*Stated exercise*:
Put each nonblank line of the data below into a Markdown table with the columns "Row" and "Line text," numbering the rows in order. Leave the pictures out of the table.

*Dataset*:
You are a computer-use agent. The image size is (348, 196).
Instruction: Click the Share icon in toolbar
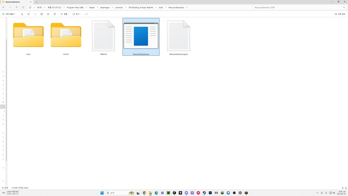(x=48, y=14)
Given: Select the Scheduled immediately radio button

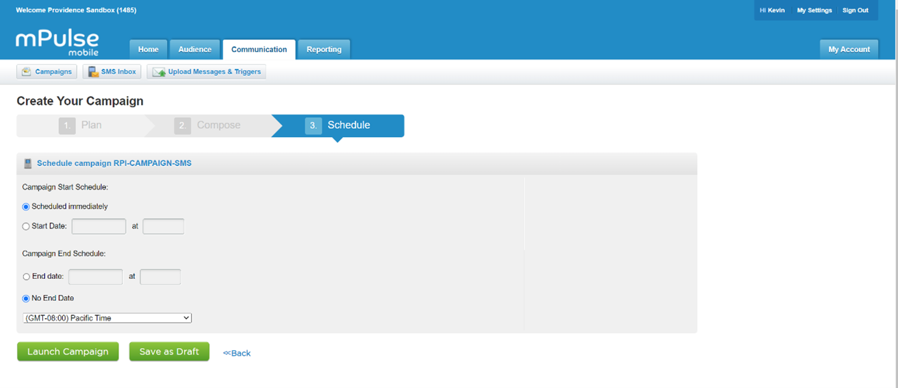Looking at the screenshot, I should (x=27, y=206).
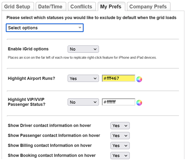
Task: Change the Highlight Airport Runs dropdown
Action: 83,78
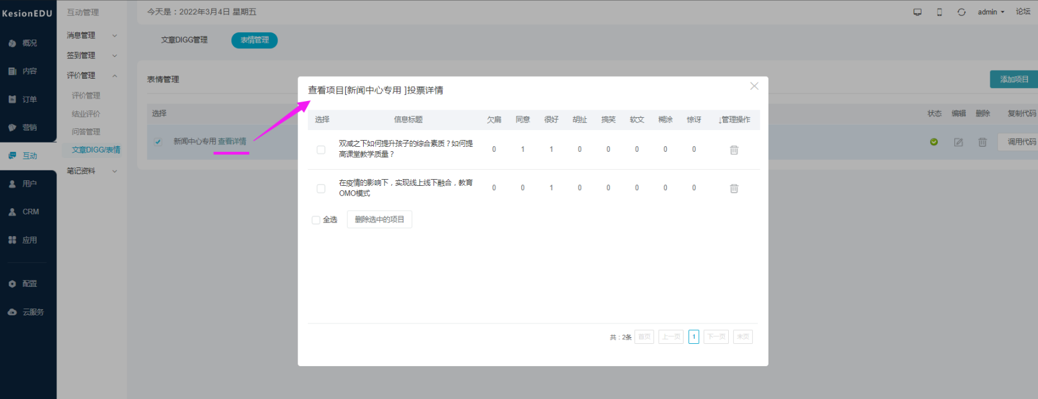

*Solution for this task*:
| Row | Line text |
|---|---|
| 1 | You are a computer-use agent. The image size is (348, 196). |
| 2 | Instruction: Click the Share icon in toolbar |
| 3 | (x=48, y=14) |
| 4 | Given: Select the Scheduled immediately radio button |
| 5 | Looking at the screenshot, I should (x=27, y=206). |
| 6 | Task: Change the Highlight Airport Runs dropdown |
| 7 | Action: 83,78 |